Math Options
This topic lists and describes the different math options available.
-h fplevel
Default: -h fp2
The -h fp option controls the level of floating-point optimizations. The level argument controls the level of allowable optimization; 0 gives the compiler minimum freedom to optimize floating-point operations, while 4 gives it maximum freedom. The higher the level, the less the floating-point operations conform to the IEEE standard.

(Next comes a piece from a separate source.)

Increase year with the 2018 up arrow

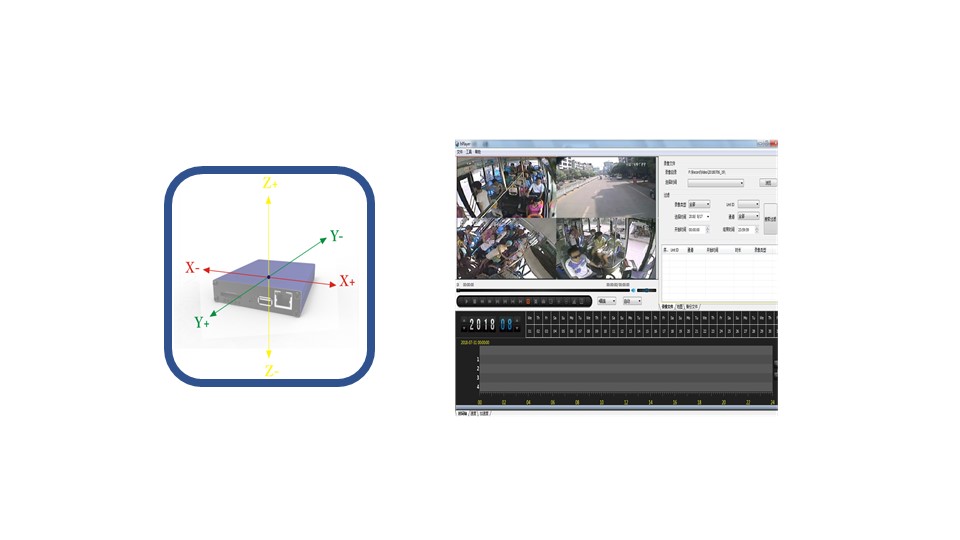[462, 320]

Each level, 1-4, includes the optimizations at the previous level.
- 0
- Use this level only when the code pushes the limits of IEEE accuracy or requires strong IEEE standard conformance. The resulting executable code conforms more closely to the IEEE floating-point standard than the default mode (-h fp2). Many identity optimizations are disabled. Vectorization of floating-point and complex reductions are disabled. Executable code is slower than higher floating-point optimization levels.
- 1
- Use this option only when the code pushes the limits of IEEE accuracy or requires strong IEEE standard conformance. This option performs generally safe, non-conforming IEEE optimizations, such as folding
a == ato true, whereais a floating point object. At this level, a scaled complex divide mechanism is enabled that increases the range of complex values that can be handled without producing an underflow. Rewrite of division into multiplication by reciprocal is inhibited. - 2
- Default.
- 3
- Use when performance is more critical than the level of IEEE standard conformance provided by fp2. The -h fp3 option is an acceptable level of optimization for many applications.
- 4
- Use if the application uses algorithms which are tolerant of reduced precision.
| Optimization Type | fp0 | fp1 | fp2 (default) | fp3 | fp4 |
|---|---|---|---|---|---|
| Safety | Maximum | High | High | Moderate | Low |
| Complex divisions | Accurate and slower | Accurate and slower | Fast1 | Fast1 | Fast1 |
| Exponentiation rewrite | None | None | When optimization benefit is very high2 | Always2,3 | Always2,3 |
| Strength reduction | None | None | Fast | Fast | Fast |
| Rewrite division as reciprocal equivalent4 | None | None | Yes | Aggressive | Aggressive |
| Floating point reductions | Slow | Fast | Fast | Fast | Fast |
| Expression factoring | None | Yes | Yes | Yes | Yes |
| Expression tree balancing | None | None | Yes | Yes | Yes |
| Inline 32-bit operations5 | No | No | No | Yes | Yes |
| Fused multiply-add6 | No | Yes | Yes | Yes | Yes |
Algebraically correct but may lack precision in boundary cases.
Rewriting values raised to a constant power into an algebraically equivalent series of multiplications and/or square roots.
Rewriting exponentiations (ab) not previously optimized into the algebraically equivalent form exp(b * ln(a)).
For example, x/y is transformed to x * 1.0/y.
32-bit division, square root, and reciprocal square root use very fast but less precise code sequences.
Uses fused multiply-add instructions on architectures that support it.